>>

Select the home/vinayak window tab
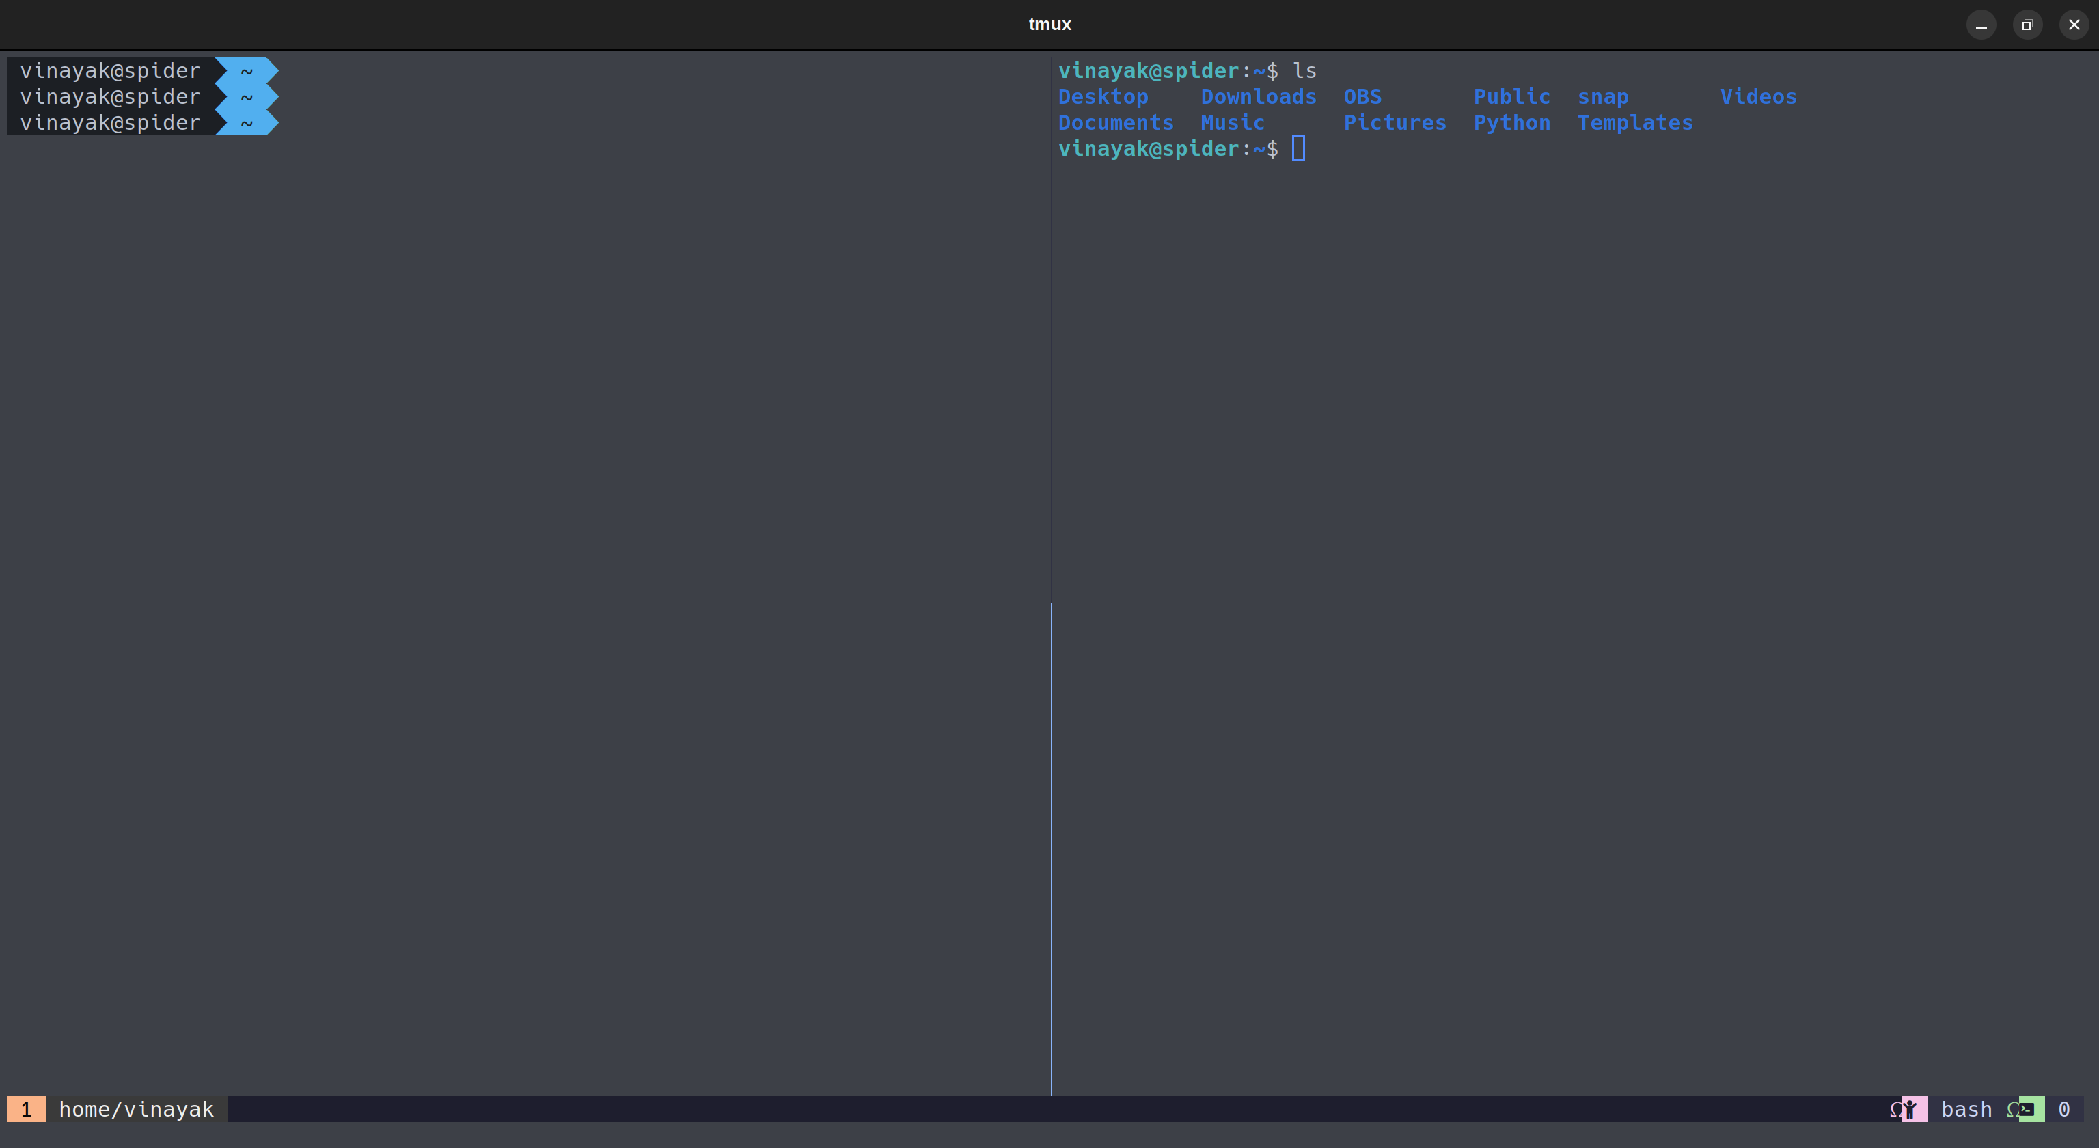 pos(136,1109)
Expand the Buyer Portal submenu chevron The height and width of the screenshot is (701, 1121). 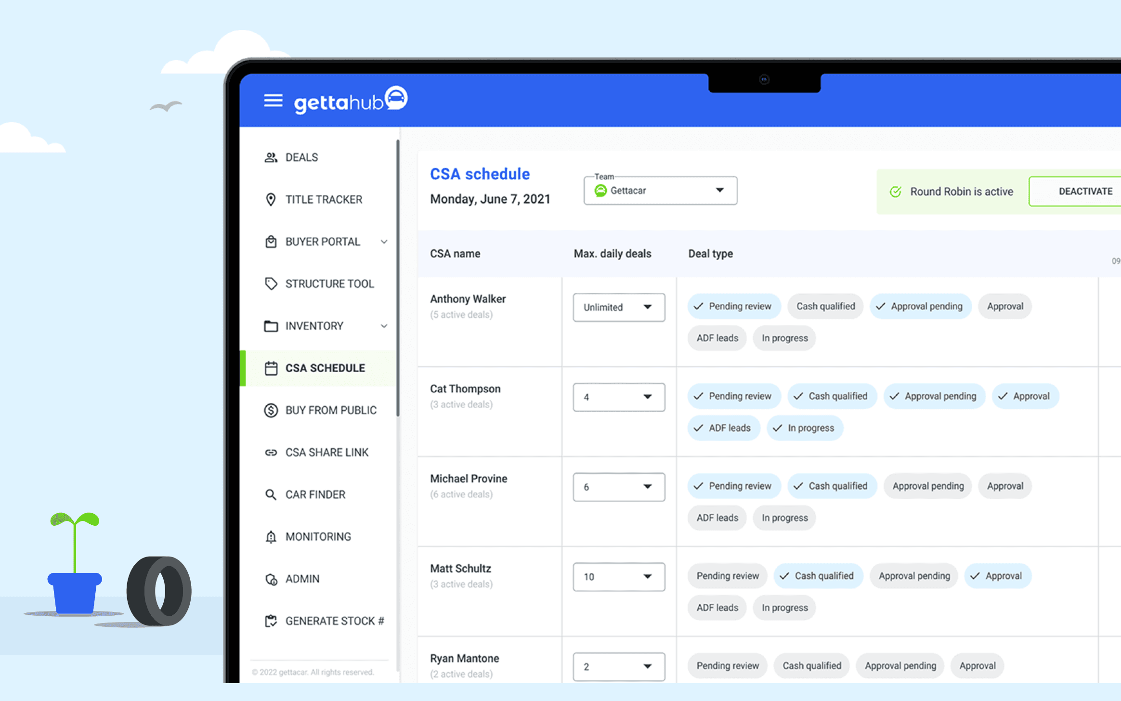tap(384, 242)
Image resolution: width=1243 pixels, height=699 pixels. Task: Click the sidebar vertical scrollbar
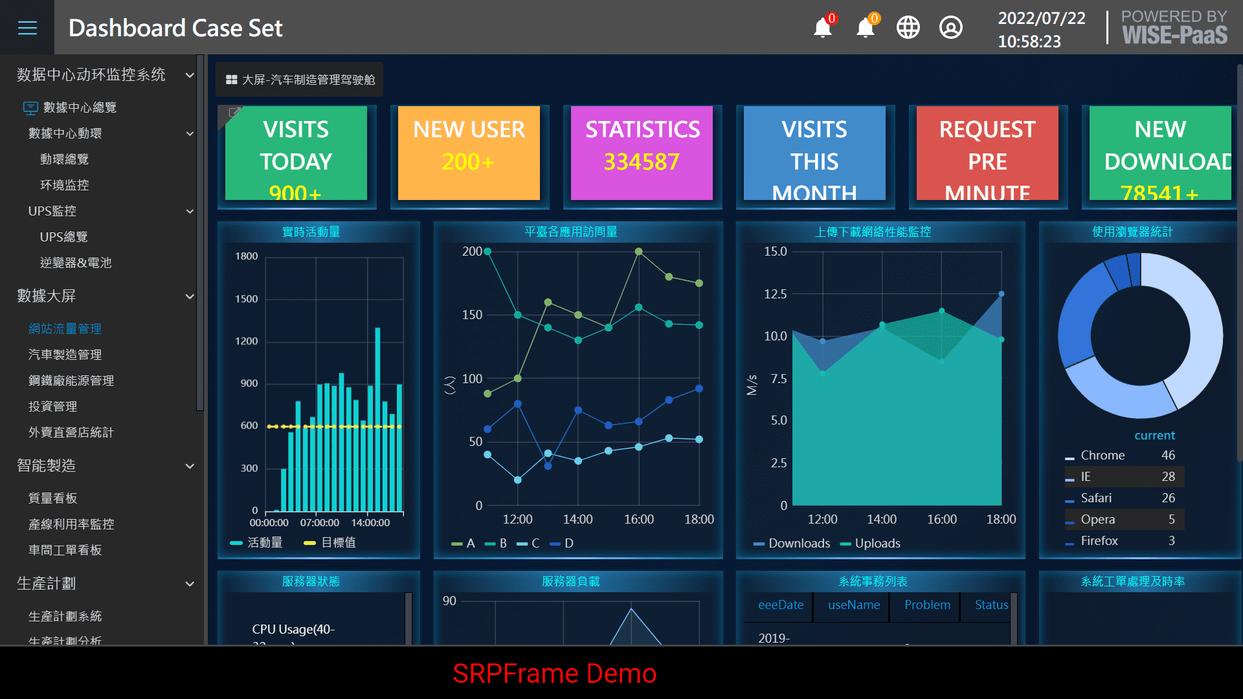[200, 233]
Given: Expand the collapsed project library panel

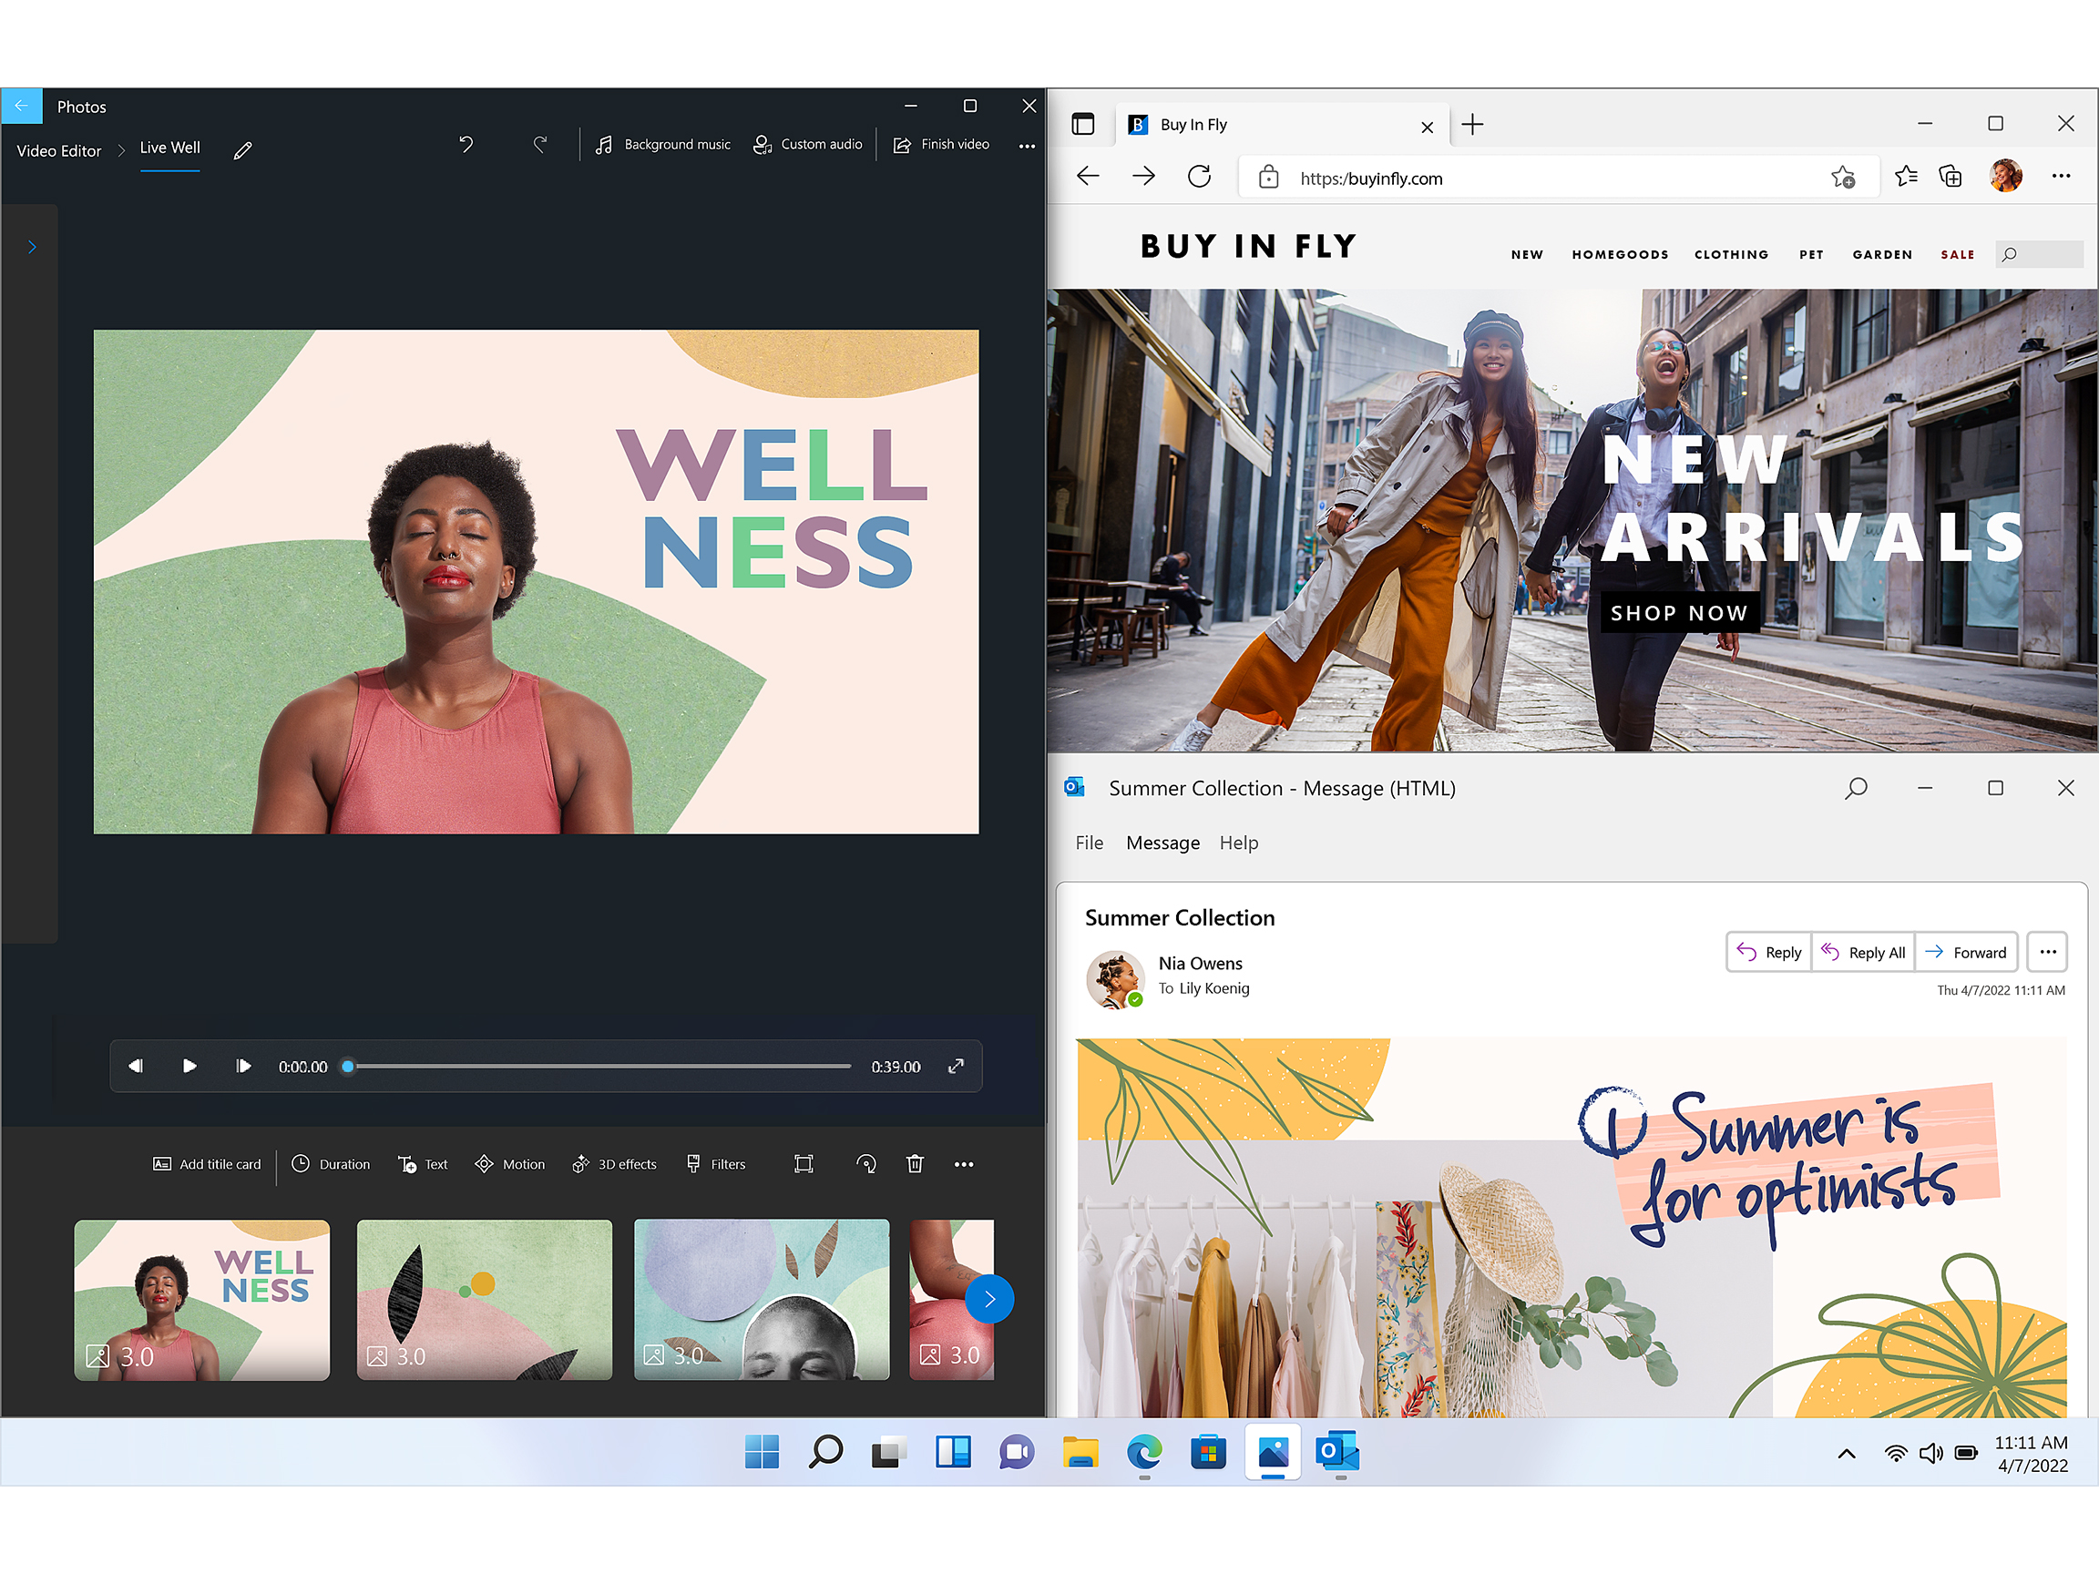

<<

Everything from the line with "Image resolution: width=1243" through the final line of the records above should be written out exactly, minus the pictures.

Image resolution: width=1243 pixels, height=699 pixels. Task: Click the sidebar vertical scrollbar
[200, 233]
Given: Expand the collapsed project library panel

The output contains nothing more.